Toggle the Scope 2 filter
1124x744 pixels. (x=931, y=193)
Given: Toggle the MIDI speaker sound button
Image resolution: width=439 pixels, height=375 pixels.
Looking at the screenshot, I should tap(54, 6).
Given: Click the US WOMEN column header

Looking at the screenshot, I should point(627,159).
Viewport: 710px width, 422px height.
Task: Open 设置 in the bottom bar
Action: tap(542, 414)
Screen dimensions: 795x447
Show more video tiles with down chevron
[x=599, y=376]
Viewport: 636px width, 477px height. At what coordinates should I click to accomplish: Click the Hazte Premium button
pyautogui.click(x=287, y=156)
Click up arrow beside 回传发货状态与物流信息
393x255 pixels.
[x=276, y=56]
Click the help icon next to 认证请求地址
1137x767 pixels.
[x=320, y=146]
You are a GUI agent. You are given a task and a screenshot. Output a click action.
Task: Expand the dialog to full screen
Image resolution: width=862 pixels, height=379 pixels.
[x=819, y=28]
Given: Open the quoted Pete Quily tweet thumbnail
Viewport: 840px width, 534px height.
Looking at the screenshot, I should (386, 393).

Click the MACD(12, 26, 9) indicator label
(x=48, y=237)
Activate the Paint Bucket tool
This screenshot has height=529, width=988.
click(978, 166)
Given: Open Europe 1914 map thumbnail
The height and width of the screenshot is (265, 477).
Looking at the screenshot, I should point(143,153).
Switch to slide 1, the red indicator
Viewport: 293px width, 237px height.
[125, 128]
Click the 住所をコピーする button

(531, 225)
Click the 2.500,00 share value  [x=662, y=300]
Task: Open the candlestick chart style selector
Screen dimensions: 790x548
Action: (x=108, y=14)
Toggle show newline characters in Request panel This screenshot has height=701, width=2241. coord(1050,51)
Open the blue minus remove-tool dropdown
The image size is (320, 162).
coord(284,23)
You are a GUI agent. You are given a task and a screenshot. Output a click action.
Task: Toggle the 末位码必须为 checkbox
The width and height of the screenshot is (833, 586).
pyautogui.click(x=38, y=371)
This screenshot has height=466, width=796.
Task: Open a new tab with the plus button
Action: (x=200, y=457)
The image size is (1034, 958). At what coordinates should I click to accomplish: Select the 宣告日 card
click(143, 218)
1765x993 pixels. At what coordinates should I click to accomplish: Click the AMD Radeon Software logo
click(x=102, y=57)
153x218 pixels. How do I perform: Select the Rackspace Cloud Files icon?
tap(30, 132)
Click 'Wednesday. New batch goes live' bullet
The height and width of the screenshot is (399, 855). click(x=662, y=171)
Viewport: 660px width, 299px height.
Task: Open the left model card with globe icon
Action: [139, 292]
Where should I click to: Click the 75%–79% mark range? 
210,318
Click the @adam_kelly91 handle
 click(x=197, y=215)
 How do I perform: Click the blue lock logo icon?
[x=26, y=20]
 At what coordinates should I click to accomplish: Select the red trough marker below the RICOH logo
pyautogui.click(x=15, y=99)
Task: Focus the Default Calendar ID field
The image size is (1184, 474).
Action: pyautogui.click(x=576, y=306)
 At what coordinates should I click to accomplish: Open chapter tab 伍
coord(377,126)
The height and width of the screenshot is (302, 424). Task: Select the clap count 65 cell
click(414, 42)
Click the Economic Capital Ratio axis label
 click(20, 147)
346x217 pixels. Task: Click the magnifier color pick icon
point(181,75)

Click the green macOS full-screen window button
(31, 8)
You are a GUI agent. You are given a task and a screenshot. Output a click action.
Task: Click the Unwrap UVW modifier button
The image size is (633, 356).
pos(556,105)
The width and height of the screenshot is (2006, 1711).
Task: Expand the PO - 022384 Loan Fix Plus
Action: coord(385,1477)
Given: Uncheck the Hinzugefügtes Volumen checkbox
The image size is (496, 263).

• Instructions for the task:
Filter the records above down to the lines that contain the word "Viewport", and copy each of those lines in full.

• Solution below:
Viewport: 710px width, 422px height.
Viewport: 636px width, 477px height. At what coordinates should I click to accomplish: Click the Hazte Premium button
Viewport: 840px width, 534px height.
Viewport: 293px width, 237px height.
Viewport: 660px width, 299px height.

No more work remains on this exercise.